Clearly, there is a lot to chew on here. Those of us who are evangelical Christians might well be tempted to pass on a piece like this, writing it off as some unbeliever’s personal take on Jesus. In one sense, this is true, and I am fundamentally in major disagreement with Gopnik. In fact, we have essential disagreement on the most important reality in all of life.
On the other hand, it is not necessarily the case that we can’t pick up any insights from unbelievers. I think we can. Throughout the piece, mixed in with faulty conclusions and unhelpful generalizations (the Bible’s message, I would contend, is not nearly as mysterious and open-ended as Gopnik emphasizes), are some very rewarding ideas. It’s valuable to read about the Bible–and Jesus, and the gospel–from the perspective of someone who does not share your theology. Sometimes they see things that we can’t see. Thus we should read them, and profit from them where we can.
There is a great deal to work through in this piece. I think Gopnik has some helpful words on the teaching style, the personality, of Jesus. To put it plainly, Jesus is enigmatic. He says surprising things. He sometimes goes the opposite direction from what we would think. He reformulates existing conceptions of Jesus.
In addition, Gopnik is surely right about the passion of Christ being at the center of Christianity. This is surely true. His words on that point bear re-reading, because even as professing Christians disagree on the centrality of the crucifixion, an urbane New Yorker with no professed affinity for substitutionary atonement sees the cross as the centerpiece of the Bible.
Gopnik has another great insight on the nature of Jesus’ mission.

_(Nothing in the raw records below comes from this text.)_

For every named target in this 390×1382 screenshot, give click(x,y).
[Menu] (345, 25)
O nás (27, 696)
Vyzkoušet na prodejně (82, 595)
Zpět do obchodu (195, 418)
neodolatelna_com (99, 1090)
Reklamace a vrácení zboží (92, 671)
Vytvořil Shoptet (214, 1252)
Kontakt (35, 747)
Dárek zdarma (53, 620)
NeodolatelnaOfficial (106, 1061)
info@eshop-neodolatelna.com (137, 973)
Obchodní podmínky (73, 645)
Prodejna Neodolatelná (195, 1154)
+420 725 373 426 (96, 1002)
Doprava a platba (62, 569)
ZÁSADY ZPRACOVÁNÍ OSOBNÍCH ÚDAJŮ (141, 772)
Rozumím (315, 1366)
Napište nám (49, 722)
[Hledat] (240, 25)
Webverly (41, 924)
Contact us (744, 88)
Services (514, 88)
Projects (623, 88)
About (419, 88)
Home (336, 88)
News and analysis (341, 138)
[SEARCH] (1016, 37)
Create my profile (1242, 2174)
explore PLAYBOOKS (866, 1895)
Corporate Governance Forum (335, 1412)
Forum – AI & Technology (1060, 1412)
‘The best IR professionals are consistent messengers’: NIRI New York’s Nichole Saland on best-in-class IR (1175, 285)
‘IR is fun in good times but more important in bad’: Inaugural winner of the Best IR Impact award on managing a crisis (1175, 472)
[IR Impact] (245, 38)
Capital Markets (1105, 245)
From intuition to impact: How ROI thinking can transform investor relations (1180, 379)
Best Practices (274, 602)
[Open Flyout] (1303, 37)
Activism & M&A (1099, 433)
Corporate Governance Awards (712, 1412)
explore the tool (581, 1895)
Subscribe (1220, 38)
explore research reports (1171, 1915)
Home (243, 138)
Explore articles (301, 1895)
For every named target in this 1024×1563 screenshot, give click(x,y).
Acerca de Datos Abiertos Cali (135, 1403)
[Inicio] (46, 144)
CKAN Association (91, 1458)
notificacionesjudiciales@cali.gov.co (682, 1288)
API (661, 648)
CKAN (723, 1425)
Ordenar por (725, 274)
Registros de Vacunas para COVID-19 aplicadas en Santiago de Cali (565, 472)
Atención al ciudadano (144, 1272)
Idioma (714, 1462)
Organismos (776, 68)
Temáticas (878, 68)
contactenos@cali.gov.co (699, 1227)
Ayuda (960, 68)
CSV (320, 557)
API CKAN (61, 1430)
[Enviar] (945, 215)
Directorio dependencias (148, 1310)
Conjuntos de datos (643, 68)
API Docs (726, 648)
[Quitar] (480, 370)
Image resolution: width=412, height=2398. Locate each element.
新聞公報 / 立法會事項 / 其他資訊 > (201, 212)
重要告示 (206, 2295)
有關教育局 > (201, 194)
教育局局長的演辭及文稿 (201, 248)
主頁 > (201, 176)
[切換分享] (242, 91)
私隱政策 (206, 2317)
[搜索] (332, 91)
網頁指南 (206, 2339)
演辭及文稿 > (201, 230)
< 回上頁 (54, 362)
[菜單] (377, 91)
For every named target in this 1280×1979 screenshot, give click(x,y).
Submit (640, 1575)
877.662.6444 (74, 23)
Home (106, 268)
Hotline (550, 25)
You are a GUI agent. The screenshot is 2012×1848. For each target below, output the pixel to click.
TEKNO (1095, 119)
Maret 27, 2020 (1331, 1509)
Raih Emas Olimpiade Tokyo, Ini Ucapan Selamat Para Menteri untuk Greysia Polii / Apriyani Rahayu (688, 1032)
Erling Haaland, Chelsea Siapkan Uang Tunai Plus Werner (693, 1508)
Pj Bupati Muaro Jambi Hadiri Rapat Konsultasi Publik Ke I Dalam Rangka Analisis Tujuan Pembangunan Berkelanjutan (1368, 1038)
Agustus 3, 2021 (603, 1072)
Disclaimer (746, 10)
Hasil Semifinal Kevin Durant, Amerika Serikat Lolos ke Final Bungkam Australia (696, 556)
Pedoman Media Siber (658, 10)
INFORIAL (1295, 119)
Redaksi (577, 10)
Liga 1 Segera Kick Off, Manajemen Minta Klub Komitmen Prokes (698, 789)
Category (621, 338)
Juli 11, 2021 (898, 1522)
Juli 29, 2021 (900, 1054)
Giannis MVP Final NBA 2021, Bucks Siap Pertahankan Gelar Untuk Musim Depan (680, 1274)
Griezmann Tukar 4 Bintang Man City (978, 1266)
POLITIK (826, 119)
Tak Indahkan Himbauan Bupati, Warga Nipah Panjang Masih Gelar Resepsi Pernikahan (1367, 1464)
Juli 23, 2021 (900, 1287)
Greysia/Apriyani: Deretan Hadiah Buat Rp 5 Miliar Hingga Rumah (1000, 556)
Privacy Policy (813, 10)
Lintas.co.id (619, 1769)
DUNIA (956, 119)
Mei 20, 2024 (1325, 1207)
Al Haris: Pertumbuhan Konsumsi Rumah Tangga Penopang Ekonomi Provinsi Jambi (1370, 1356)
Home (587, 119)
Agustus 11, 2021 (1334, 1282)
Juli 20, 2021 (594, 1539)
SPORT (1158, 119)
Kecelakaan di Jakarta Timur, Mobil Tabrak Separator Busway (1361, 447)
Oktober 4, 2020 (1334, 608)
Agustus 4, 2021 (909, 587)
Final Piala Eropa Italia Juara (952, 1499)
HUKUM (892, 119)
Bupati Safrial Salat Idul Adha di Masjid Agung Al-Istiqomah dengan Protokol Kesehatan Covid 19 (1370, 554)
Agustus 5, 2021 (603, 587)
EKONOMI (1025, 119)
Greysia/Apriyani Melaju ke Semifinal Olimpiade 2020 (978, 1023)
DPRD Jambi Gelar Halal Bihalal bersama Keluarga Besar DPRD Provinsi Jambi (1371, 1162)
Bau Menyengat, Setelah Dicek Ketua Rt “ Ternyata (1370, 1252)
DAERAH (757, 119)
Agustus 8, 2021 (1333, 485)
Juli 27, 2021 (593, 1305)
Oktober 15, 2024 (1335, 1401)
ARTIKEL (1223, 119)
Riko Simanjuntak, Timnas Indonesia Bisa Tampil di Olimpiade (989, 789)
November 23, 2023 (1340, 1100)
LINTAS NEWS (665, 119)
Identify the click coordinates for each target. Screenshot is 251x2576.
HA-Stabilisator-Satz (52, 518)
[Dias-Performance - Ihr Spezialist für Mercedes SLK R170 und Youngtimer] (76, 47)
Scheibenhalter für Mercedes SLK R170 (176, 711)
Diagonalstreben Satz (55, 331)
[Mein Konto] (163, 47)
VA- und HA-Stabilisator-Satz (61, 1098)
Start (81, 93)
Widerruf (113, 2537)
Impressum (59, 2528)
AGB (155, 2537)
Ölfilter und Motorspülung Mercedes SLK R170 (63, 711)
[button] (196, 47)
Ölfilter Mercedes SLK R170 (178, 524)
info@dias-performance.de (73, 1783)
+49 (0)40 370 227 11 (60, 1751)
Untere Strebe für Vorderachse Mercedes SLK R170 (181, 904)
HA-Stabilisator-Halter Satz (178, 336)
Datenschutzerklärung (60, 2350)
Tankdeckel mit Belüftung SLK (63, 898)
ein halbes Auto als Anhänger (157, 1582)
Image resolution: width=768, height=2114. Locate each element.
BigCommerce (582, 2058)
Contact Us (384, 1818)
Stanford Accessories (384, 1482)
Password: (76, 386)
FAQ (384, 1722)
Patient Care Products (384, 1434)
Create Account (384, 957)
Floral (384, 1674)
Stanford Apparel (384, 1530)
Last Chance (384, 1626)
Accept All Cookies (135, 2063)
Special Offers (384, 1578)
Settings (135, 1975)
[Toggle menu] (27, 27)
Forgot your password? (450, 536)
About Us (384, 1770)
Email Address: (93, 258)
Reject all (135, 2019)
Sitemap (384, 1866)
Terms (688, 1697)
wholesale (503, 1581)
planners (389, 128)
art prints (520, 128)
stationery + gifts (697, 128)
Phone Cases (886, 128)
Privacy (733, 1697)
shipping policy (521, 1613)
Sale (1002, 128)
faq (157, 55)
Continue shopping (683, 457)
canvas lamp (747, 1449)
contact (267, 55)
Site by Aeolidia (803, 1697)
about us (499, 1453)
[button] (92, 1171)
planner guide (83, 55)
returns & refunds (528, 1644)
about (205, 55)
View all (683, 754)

The following could have been written by an evangelical theologian: “He’s interested in saving people living normal lives, buying and selling what they can, rather than in retreating into the company of those who have already arrived at a moral conclusion about themselves.” This is surely right.
In the end, it seems to me that Gopnik gets a good deal right–sometimes movingly so–but also gets a good deal wrong (including central and essential matters). He buys into critical scholarship on Jesus, even as he seems to realize that there is something ethereal, something majestic about the God-man. He asks whether Jesus merely popped up at the right moment in history (and thus we find the significance of His person), yet he closes his piece by noting that there may still “tones” that can be heard from the testimony about Jesus.
Gopnik is seeing something, but only as best as one can see without faith. In reality, Jesus’ mission and message were not enigmatic. They were not open-ended. Jesus was not a “dharma bum”, some kind of first-century postmodern essayist, but very wisdom itself. He was an apocalyptist, but He was also the apocalypse. He not only spoke of the need to get right with God, but became the very means by which sinners are made right with God.
In the end, I was startled to find a modern intellectual, writing for America’s most avant-garde publication, affirm that the cross “is still the point.” On this point, Gopnik is right, and profoundly so. The cross is the point. Jesus is the messiah. Salvation is in Him. He was a great teacher, if a strange one; His legacy is disputed; and yet, as is plainly seen, the pages of Scripture offer, over and over again, from diverse regions and times, the message that God has provided salvation for every man in the form of the Messiah. Gopnik does not know how right he is.